Reproduce the passage in the text below on sending annual report images to an LLM, from "Here, we piece" to "in the dataframe.".

» **SELECTED TEXT**

┄┄┄┄┄┄┄┄┄┄┄┄┄┄┄┄┄┄┄┄

Now that we have our extracted annual report images, we want to send them to the LLM for processing.
def get_annual_info(org_num: str, year: str):
"""calls llm to extract annual info"""
#extract the report from the website we get bytes here as output
report = fetch_clean_pdf_bytes(org_number=org_num, year=year)
if report == "NOT FOUND":
return "NOT FOUND"
report_img = pdf_bytes_to_image_content_blocks(pdf_bytes = report)
structured_annual_llm = client.with_structured_output(AnnualReport)
#calls llm to return information in structured form
message = HumanMessage(
content=[
{
"type": "text",
"text": (
"You are a research assistant for Norwegian companies. "
"These images are pages from a Norwegian annual report. "
"Extract the annual information numbers. "
"Prefer the latest reporting year shown in the document. "
"Keep financial values exactly as shown, including separators, signs, and units if present. "
"If a field cannot be found reliably, return null.\n\n"
f"Org No: {org_num}\n"
f"Requested year: {year}"
)
},
*report_img
]
)
parsed =structured_annual_llm.invoke([message])
return parsed.model_dump()
Here, we piece everything together by extracting the pdf and converting it to an image and then sending it to the LLM as a HumanMessage. We used HumanMessage here because we are adding images. We then instruct the LLM that we want to extract the annual information numbers. We also constrain the LLM to only produce the result through the structured format as provided by out Pydantic Base Model.
def get_annual_info_each_row(row,year):
out =get_annual_info(row["org_number"],year)
return out
Then, we make a “get_annual_info_each_row()” function so that we can apply the “get_annual_info()” function to each row in the dataframe.
annual_info_df = df_comp[["org_number", "company_name"]] annual_extracted_df = info_df.apply(get_annual_info_each_row,year="2024", axis=1, result_type="expand") annual_info_df = pd.concat([annual_info_df, annual_extracted_df], axis=1)
Then, we apply our “get_annual_info_each_row()” function to each row in our dataframe.

┄┄┄┄┄┄┄┄┄┄┄┄┄┄┄┄┄┄┄┄

» **THE DATA**
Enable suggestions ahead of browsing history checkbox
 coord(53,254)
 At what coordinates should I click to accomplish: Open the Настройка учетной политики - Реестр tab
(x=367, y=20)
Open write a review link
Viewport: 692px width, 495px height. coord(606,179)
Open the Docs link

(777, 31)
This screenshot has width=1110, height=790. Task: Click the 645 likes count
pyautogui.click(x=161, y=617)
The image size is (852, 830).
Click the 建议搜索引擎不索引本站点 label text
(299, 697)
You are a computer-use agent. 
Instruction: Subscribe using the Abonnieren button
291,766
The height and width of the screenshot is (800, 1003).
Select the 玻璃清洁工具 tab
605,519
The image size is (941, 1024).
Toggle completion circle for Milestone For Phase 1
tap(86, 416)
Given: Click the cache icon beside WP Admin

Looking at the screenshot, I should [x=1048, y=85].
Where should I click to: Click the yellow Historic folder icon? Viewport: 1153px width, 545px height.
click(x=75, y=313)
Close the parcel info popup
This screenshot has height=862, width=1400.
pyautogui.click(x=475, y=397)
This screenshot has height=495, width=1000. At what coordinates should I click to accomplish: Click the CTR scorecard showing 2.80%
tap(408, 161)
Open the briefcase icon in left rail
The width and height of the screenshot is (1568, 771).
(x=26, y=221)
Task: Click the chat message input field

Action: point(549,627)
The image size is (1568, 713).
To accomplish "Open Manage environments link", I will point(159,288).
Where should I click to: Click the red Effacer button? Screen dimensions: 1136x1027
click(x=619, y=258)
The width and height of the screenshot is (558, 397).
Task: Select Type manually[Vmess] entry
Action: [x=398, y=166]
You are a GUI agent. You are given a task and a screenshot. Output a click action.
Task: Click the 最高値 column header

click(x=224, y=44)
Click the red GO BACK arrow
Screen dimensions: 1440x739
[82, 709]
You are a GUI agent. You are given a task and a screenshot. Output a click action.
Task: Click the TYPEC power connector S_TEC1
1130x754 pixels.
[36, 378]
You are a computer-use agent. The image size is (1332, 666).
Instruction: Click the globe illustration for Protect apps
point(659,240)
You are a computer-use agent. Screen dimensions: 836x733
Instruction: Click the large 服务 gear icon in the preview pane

┄┄┄┄┄┄┄┄┄┄┄┄┄┄┄┄┄┄┄┄

» **YOUR SOLUTION**
Here, we piece everything together by extracting the pdf and converting it to an image and then sending it to the LLM as a HumanMessage. We used HumanMessage here because we are adding images. We then instruct the LLM that we want to extract the annual information numbers. We also constrain the LLM to only produce the result through the structured format as provided by out Pydantic Base Model.
def get_annual_info_each_row(row,year):
out =get_annual_info(row["org_number"],year)
return out
Then, we make a “get_annual_info_each_row()” function so that we can apply the “get_annual_info()” function to each row in the dataframe.